The CX-3 is more fun to drive than most of its competitors, including the new Hyundai Kona and the Toyota CH-R. However, the slightly more expensive Subaru Crosstrek, the Honda HR-V and especially the Nissan Qashqai are all more refined and updated than the CX-3. Ultimately, though, buyers have to note that the larger and more expensive CX-5 is only a few thousand dollars more than the CX-3, and yet it provides substantially better performance and feel. I would rather buy a base CX-5 than the fully equipped CX-3, as the price points are quite close and because the CX-5 is simply a masterpiece.

The Mazda CX-3 has a 2.0-litre four-cylinder Skyactiv-G engine that produces 148 horsepower and 146 foot-pounds of torque. Drivers have a choice of either front-wheel or all-wheel drive, and a six-speed manual or automatic transmission. Fuel economy is listed for city/highway driving as 8.8/7.0 litres/100 kilometres for manual transmission and 8.3/6.9 l/100 km for automatic.

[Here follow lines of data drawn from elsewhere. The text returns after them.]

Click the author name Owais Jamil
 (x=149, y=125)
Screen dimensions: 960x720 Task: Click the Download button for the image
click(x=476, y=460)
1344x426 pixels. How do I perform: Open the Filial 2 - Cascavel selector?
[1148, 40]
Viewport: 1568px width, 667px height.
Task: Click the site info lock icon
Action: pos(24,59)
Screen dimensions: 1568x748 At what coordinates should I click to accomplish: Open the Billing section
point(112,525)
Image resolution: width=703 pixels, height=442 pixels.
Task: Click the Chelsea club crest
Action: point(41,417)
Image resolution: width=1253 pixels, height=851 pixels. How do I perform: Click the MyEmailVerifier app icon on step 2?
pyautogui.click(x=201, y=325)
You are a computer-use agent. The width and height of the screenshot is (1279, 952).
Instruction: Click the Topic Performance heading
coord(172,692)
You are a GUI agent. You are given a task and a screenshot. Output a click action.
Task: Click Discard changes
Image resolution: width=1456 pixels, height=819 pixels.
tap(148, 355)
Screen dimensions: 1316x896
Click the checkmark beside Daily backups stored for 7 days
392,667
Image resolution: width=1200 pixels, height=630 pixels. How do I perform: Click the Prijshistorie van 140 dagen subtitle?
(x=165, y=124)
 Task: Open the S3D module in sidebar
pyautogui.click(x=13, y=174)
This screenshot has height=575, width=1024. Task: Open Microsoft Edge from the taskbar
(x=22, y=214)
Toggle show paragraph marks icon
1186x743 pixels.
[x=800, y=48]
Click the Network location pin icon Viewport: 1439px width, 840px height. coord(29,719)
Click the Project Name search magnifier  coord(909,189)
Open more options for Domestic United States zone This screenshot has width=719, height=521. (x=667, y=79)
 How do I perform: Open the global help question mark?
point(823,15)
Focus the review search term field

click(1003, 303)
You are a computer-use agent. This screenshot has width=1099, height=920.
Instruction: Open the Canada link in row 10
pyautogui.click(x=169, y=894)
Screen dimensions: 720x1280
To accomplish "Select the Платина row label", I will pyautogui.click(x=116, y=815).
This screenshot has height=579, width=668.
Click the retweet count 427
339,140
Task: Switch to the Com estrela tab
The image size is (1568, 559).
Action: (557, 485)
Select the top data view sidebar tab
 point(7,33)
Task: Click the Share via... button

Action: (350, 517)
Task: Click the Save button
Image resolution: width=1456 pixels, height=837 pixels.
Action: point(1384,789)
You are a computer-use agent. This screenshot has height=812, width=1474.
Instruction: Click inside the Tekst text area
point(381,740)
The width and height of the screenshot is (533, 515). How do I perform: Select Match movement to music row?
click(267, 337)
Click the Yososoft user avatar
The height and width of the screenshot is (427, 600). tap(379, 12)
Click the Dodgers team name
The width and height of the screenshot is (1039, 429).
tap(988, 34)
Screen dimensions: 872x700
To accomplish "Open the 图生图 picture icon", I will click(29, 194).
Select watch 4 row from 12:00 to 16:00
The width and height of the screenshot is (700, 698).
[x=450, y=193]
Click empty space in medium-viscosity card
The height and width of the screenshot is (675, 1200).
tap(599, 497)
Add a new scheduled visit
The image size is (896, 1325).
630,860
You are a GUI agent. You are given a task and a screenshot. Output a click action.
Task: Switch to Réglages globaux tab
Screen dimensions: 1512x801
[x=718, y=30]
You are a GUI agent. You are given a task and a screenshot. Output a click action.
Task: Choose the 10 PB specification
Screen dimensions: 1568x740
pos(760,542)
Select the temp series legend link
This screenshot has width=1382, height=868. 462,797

For the buyer looking for an affordable compact SUV with lots of features, sporty handling, and a touch of luxury in the interior, the Mazda CX-3 may be just the ticket. The Mazda CX-3 comes in three trim levels: GX, GS and GT. The GX trim starts from a very affordable $21,045. The GS trim starts at $23,345 and includes heated front seats, door mirrors and steering wheel, rain-sensing front wipers, automatic air conditioning, and premium cloth seats. The top level GT starts from $31,045 and comes with i-Activ AWD, a Bose sound system, navigation system and keyless ignition. Overall, the CX-3 is a great buy.